Eye-centered, head-centered and intermediate coding of remembered sound
locations in area LIP.
Brigitte Stricanne, Richard Andersen, and Pietro Mazzoni.
Centre de Recherche Cerveau et Cogniscience, Universite Paul Sabatier,
Faculte de Medecine de Rangueil, 133, route de Narbonne, 31 000 Toulouse,
France, Division of Biology, California Institute of Technology, Mail Code
216-76, Pasadena, California 91125, (818) 395-8336, fax (818) 795-2397, e-
mail: andersen@vis.caltech.edu, Columbia-Presbyterian Medical Center,
Department of Psychiatry, 710 West 168th Street, New York, New York 10032-
2603.
APStracts 3:0101N, 1996.
SUMMARY AND CONCLUSIONS
1) The lateral intraparietal area (LIP) of the posterior parietal cortex lies
within the dorsal cortical stream for spatial vision and processes visual
information in order to plan saccadic eye movements. We investigated how LIP
neurons respond when a monkey makes saccades to the remembered location of
sound sources in the absence of visual stimulation. 2) Forty three (36%) of
the 118 neurons sampled showed significant auditory triggered activity during
the memory period. This figure is similar to the proportion of cells showing
visually triggered memory activity (Gnadt and Andersen 1988, Barash et al.
1991a). 3) Of the cells showing auditory memory activity, 44% discharged in an
eye-centered manner, similar to the way in which LIP cells discharge for
visually initiated saccades.
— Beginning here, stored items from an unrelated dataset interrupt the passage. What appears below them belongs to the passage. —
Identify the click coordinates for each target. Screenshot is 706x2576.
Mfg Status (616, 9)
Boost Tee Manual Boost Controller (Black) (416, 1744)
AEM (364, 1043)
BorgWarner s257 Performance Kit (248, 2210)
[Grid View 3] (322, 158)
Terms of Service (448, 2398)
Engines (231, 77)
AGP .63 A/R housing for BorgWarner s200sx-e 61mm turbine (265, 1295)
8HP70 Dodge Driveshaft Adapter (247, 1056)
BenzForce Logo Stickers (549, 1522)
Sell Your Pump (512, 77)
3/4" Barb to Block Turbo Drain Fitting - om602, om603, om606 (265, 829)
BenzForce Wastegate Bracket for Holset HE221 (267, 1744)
Another 33% responded in head-centered
coordinates, and the remaining 23% had responses intermediate between the two
reference frames. 4) For a substantial number of cells in all three
categories, the magnitude of the response was modulated by eye position.
Similar orbital "gain fields" had been shown previously for visual saccades
(Andersen et al. 1990). 5) We propose that area LIP is either at the origin
of, or participates in, the transformation of auditory signals for oculomotor
purposes, and that orbital gains on the discharge are part of this process. 6)
Finally, we suggest that, by the level of area LIP, cells are concerned with
the abstract quality of where a stimulus is in space, independent of the exact
nature of the stimulus.
Received 1995; accepted in final form 1996.
APS Manuscript Number J.
Article publication pending J. Neurophysiol.